14 votes

Database schema for an upcoming comment hosting system

I'm working on a small and simple comment hosting platform in PHP (SQLITE database) to host comments for my static blog https://prahladyeri.github.io/. No login, sign-ups or third party OAuth, just plain old Wordpress.org style commenting system.

I have come up with the following DB schema so far to store the comments (comments table) and enable the administrator's dashboard authentication (users table). Can this be improved further?

-- init.sql

drop table if exists comments;
drop table if exists posts;
drop table if exists users;

create table comments (
	id integer primary key,
	reply_to_id integer references comments (id),
	post_id integer references posts (id),
	message text,
	name text,
	email text,
	website text,
	ip text, -- $_SERVER['REMOTE_ADDR']
	notify text default 'n',
	status text default 'Approved', -- Approved/Spam
	created_at datetime default (datetime(CURRENT_TIMESTAMP, 'localtime')),
	modified_at datetime default (datetime(CURRENT_TIMESTAMP, 'localtime'))
);

create table posts (
	id integer primary key,
	user_id integer references users (id),
	uri text -- /blog/2024/05/some-slug.html
);

create table users (
	id integer primary key,
	username text not null,
	password text not null,
	email text, -- can be null
	name text not null,
	website text, -- comments will be posted to this site
	role text not null, -- Admin/Staff
	created_at datetime default (datetime(CURRENT_TIMESTAMP, 'localtime')),
	modified_at datetime default (datetime(CURRENT_TIMESTAMP, 'localtime')),
	unique (username),
	unique (email)
);

-- create default data
-- create a default admin user who handles to dashboard
insert into users(username,password, name, role, website)
values("admin", "admin108", 'Admin', 'Admin', 'https://example.com/');

23 comments

  1. [6]
    csos95
    (edited )
    Link
    Something to be aware of is that in SQLite the types are more of a hint for how to store the data for a column rather than a constraint. You can store any type of data in any type of column...

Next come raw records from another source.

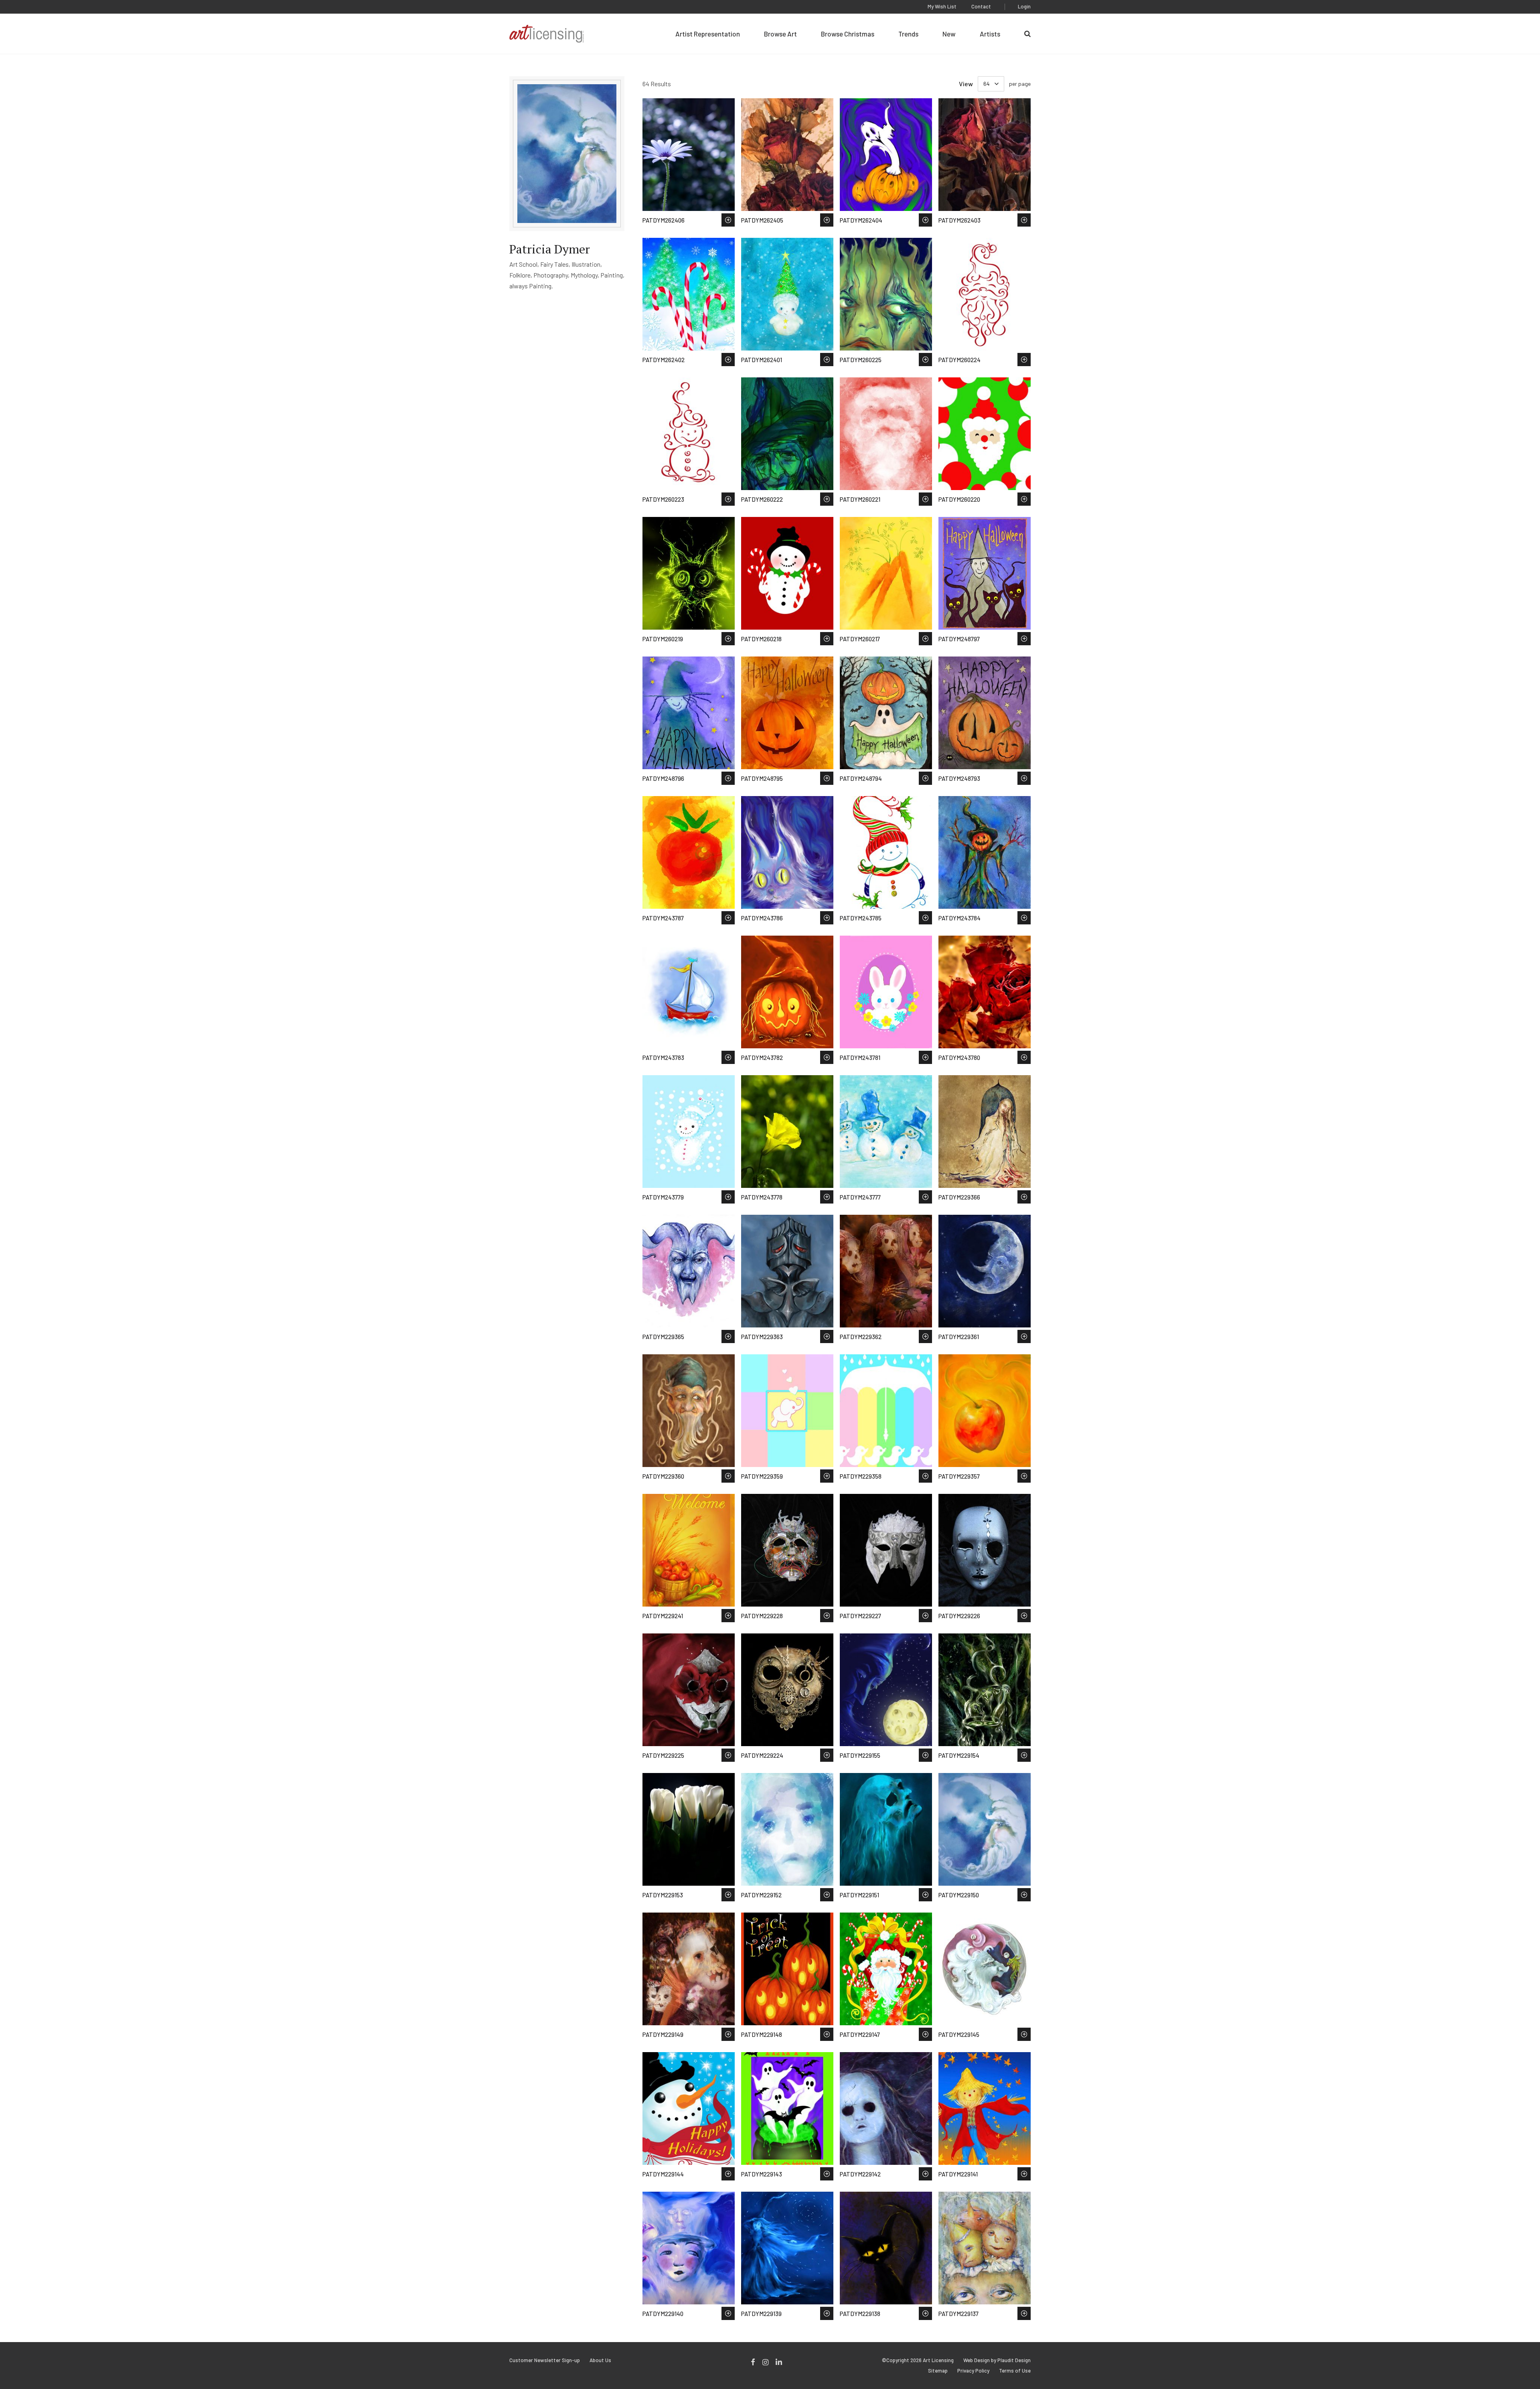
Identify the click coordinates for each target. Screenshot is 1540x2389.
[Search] (1027, 34)
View (966, 83)
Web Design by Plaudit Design (997, 2360)
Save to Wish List (728, 220)
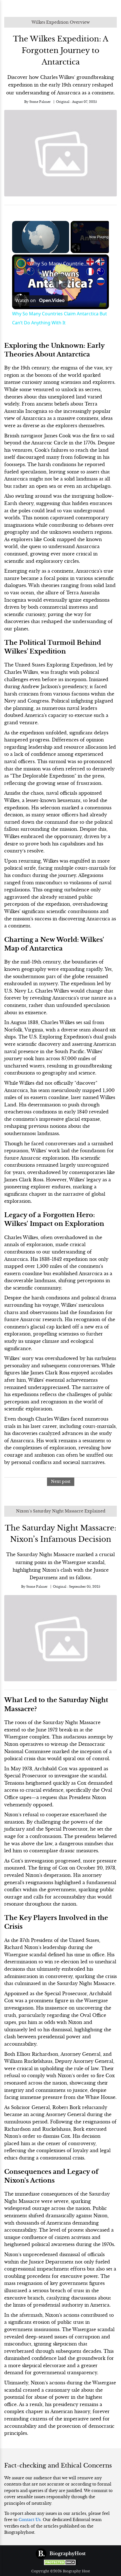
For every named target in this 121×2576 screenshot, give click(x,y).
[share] (98, 261)
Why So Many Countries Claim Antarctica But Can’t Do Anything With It (60, 263)
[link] (21, 263)
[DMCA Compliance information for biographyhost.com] (60, 2562)
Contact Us (30, 2519)
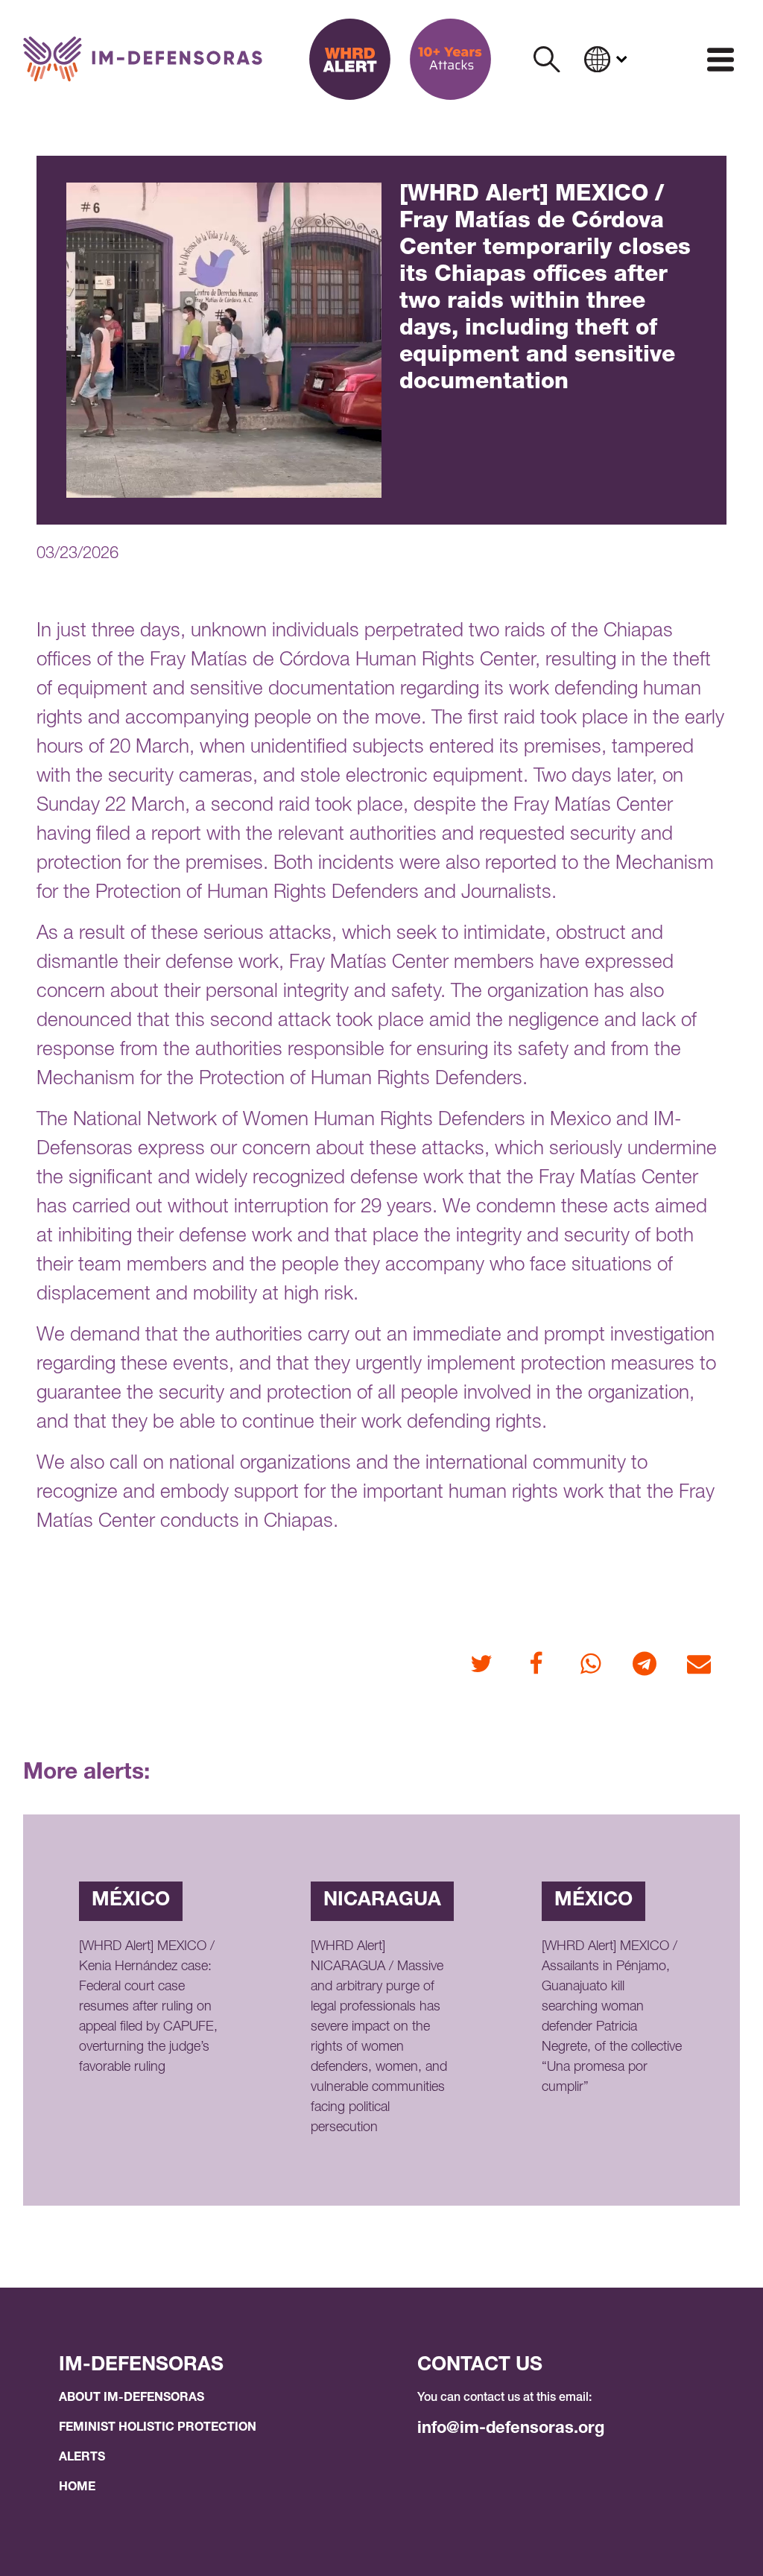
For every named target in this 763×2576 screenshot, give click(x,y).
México (131, 1901)
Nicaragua (382, 1901)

    Something to be aware of is that in SQLite the types are more of a hint for how to store the data for a column rather than a constraint.
    You can store any type of data in any type of column (unless you specifically use strict tables).
    It will attempt to convert the data to the storage class indicated by the column type used, but if it fails it will store the data as is.
    This page of the SQLite documentation explains this in detail.
    I come back to it often to remind myself of what column types are associated with what affinities.

    Additionally, the numeric parameters on types are ignored.
    So a column of type varchar(255) will store a 300 character string without complaint.
    To add a constraint on the length you need to add a check constraint to the end.
    So instead of name varchar(255) not null, you can do name text not null check(length(name) <= 255) (I generally prefer using the five affinity type names so I don't have to remember the exact rules for affinity mapping).

    EDIT: I just noticed you have two primary keys set for the comments table.
    That won't work.
    The id column should probably be defined as id integer primary key autoincrement and the user_id should be defined as user_id integer not null references users(id).
    The autoincrement prevents rowids from being reused in certain situations and isn't strictly necessary, but I always use it to be safe because it doesn't really affect performance for anything I've used SQLite for.
    Additionally if you ever want to have a primary key that isn't integer (which is a special case that maps to the rowid), you need to add not null to it.
    Otherwise you could end up with every row having a NULL id.
    This is because of two issues:

    1. primary key does not imply not null in SQLite because there was a bug early on and changing it to follow the SQL standard would break programs that relied on that behavior (that's the general reason behind many weird behaviors/default values in SQLite).
    2. In SQL null is not equal to anything, even null, so all of the null primary key values would be considered different.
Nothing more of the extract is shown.